Your objective
Copy exactly, and copy nothing else: the line that contains "1532x784 pixels." and all lines after it in the listing, without pictures.

*** Task data Section Begins ***

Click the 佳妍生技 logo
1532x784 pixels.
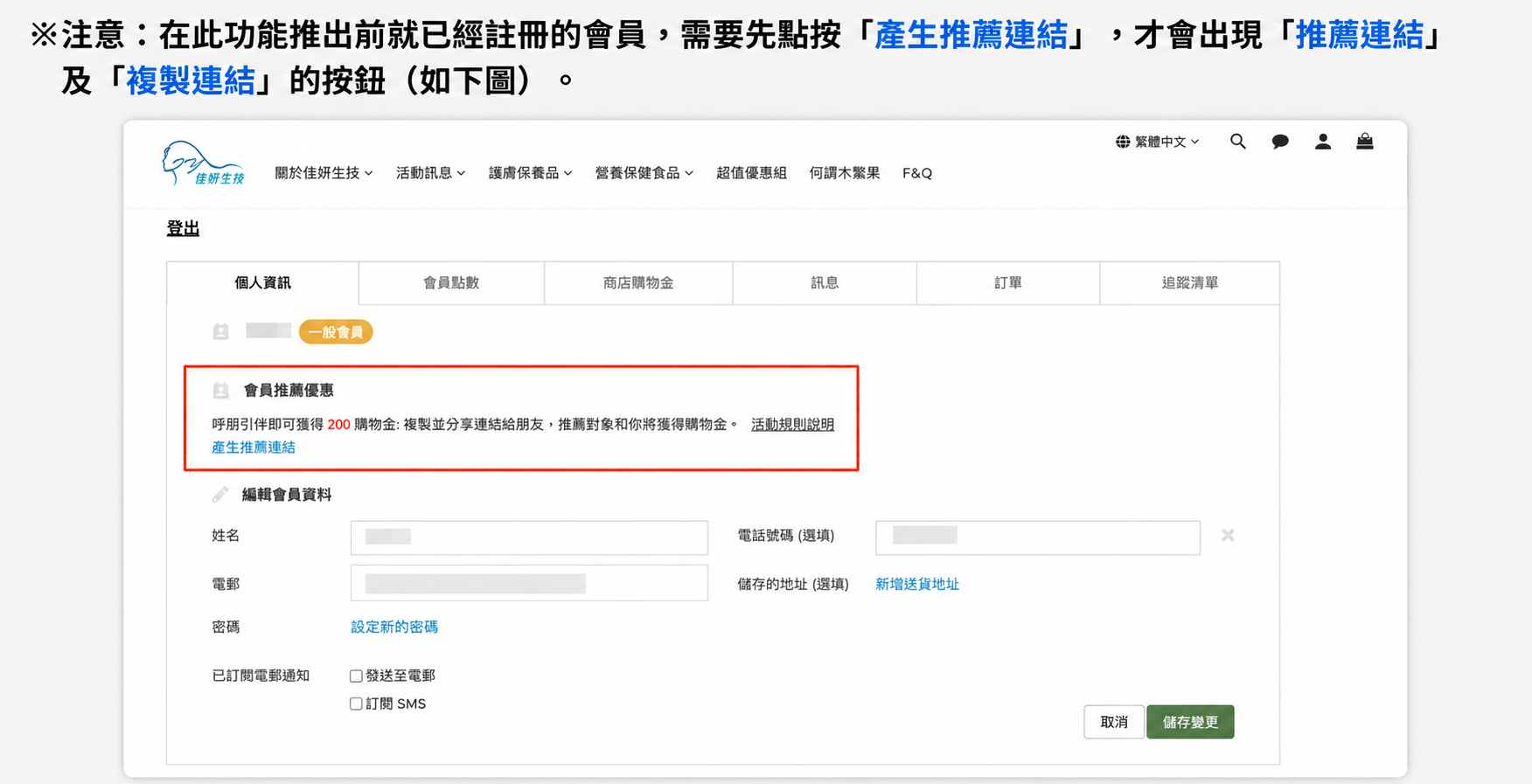(203, 163)
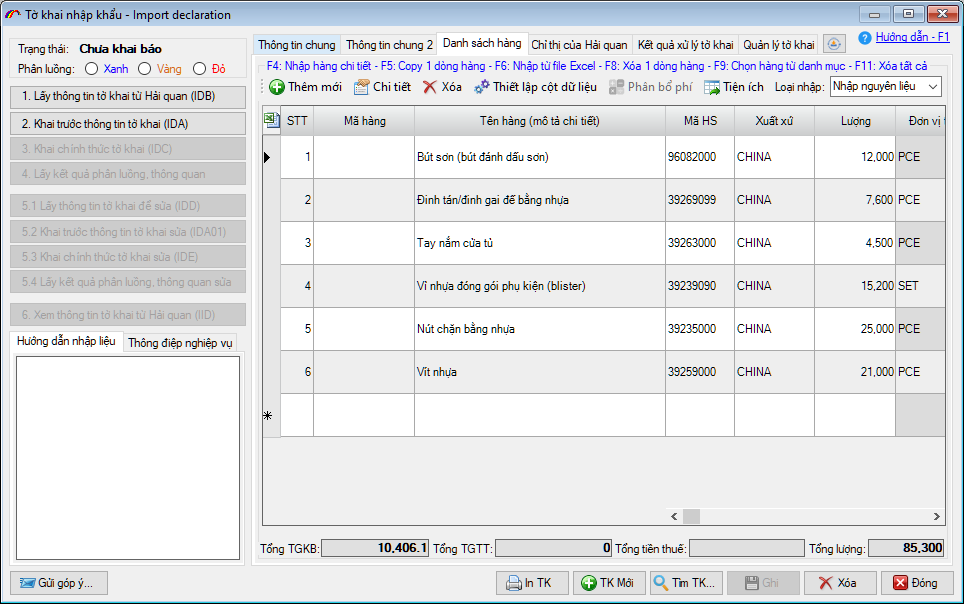The image size is (964, 604).
Task: Click the In TK print button
Action: click(x=531, y=583)
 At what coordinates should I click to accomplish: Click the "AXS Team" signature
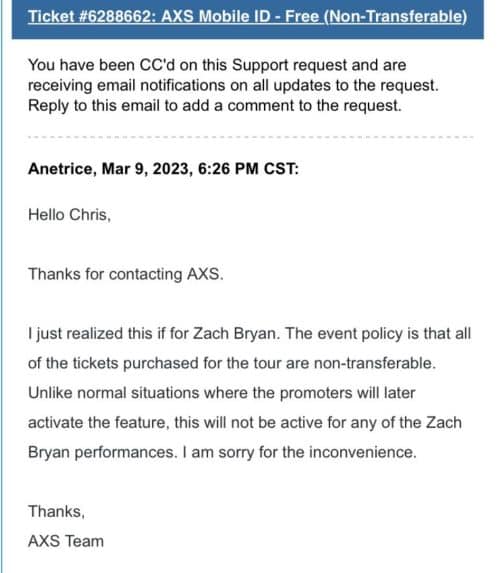(x=66, y=541)
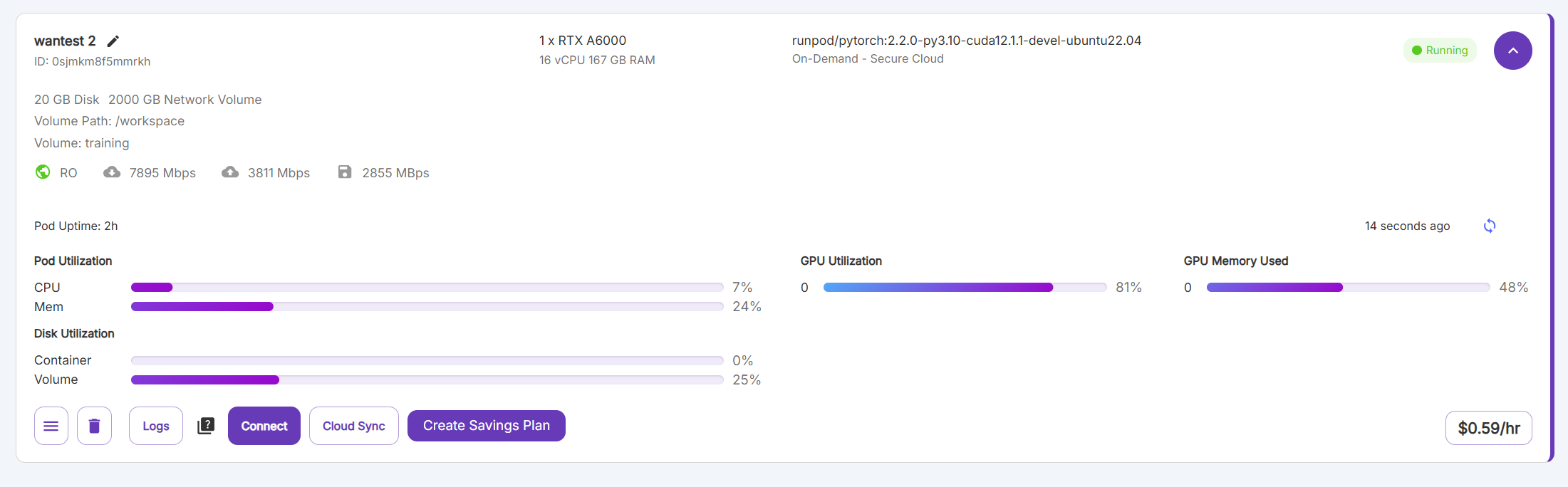Click the refresh metrics icon
1568x487 pixels.
pyautogui.click(x=1489, y=226)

*** Task data Section Ends ***

Expected answer
1532x784 pixels.
(203, 163)
The image size is (964, 604).
Task: Click the In TK print button
Action: click(x=531, y=583)
 At what coordinates should I click to accomplish: Click the "AXS Team" signature
(x=66, y=541)
Click the refresh metrics icon
1568x487 pixels.
pyautogui.click(x=1489, y=226)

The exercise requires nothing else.